Date of Inspection: 5 December 2013
Date of Publication: 3 January 2014
Inspection Report published 03 January 2014 PDF

People's personal records, including medical records, should be accurate and kept safe and confidential (outcome 21)

Meeting this standard

We checked that people who use this service

  • Their personal records including medical records are accurate, fit for purpose, held securely and remain confidential.
  • Other records required to be kept to protect their safety and well being are maintained and held securely where required.

How this check was done

We looked at the personal care or treatment records of people who use the service, carried out a visit on 5 December 2013, observed how people were being cared for and checked how people were cared for at each stage of their treatment and care.

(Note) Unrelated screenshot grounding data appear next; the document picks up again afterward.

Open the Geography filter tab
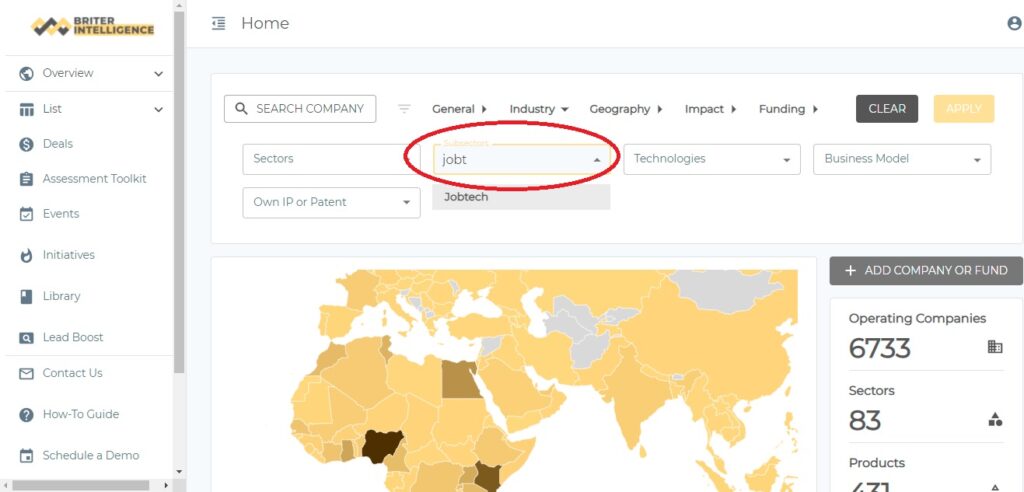 click(x=626, y=109)
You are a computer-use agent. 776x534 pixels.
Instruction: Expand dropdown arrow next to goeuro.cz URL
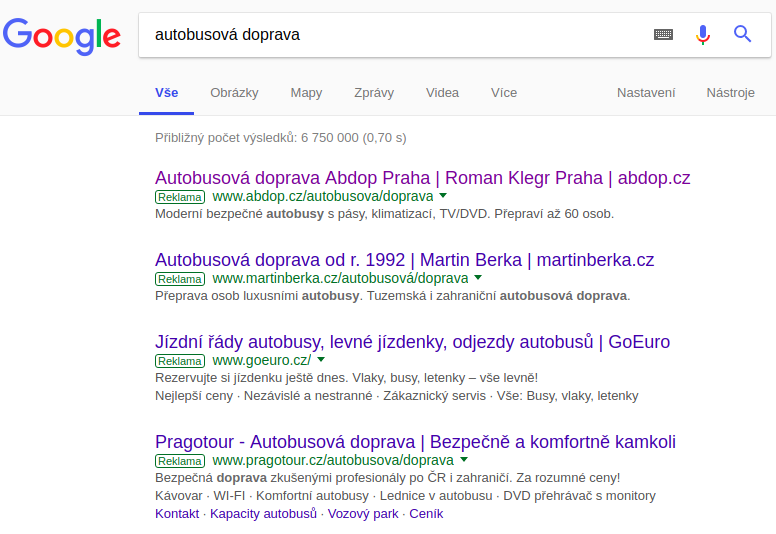321,360
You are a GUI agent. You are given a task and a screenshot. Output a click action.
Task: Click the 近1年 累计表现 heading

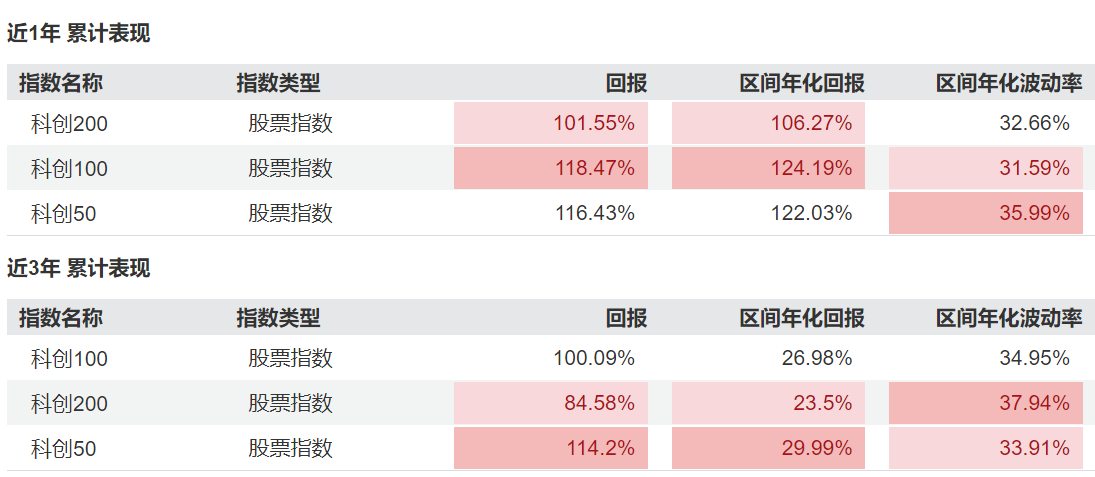coord(78,34)
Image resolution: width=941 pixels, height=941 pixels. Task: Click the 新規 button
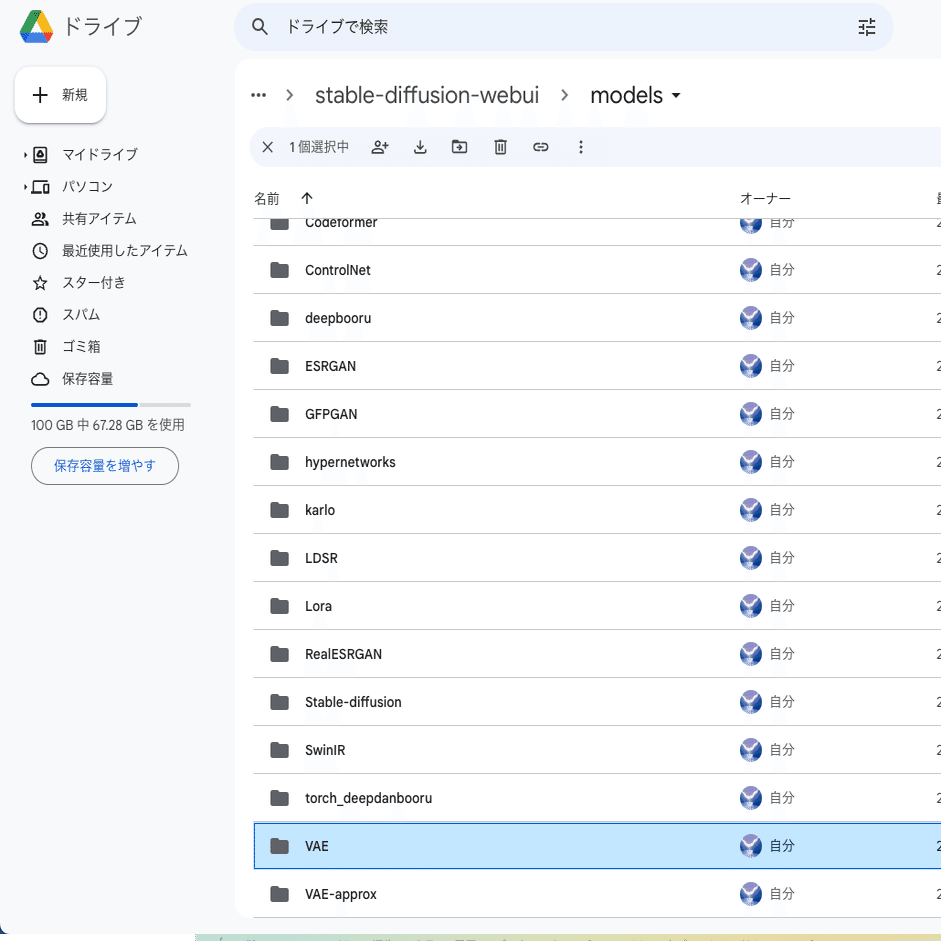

We talked with people who use the service, talked with carers and / or family members and talked with staff.

Our judgement

People were protected from the risks of unsafe or inappropriate care and treatment because accurate and appropriate records were maintained.

Reasons for our judgement

Three care records were examined during the inspection.

We spoke to four staff members on the day of our visit and found them to be very knowledgeable about the people in their care without the help of documented records.

We found that people’s care records contained lots of relevant information on a variety of forms. This made it difficult to find particular information relating to an individual. The manager agreed that the care records were difficult to follow. The home had recently merged with another provider and staff were not sure if care records would change format because of this. The provider should note that records need to be updated and fully reviewed with relevant archiving taking place as soon as possible to ensure that staff can easily access, up to date information on people.

On the notice board at Southview was a risk assessment relating to one of the people now living at a nearby property run by the same provider. The risk assessment should have been on the person’s care records and not on the notice board where staff and people living at the home had access to. Staff confirmed that it should not have been there and took it down from the notice board while we were there. Provider should note that any records relating to people, particularly those from other services; should be kept within that person's care file.

People and staff records were stored securely in locked filing cabinets and were easily accessible to staff.

We saw the provider had systems in place to assess and monitor the quality of the service being provided. These systems were not being followed monthly and the last one which included quality of care planning was completed on 4th March 2013.

From care records examined, people's personal records including medical records were not always accurate and fit for purpose.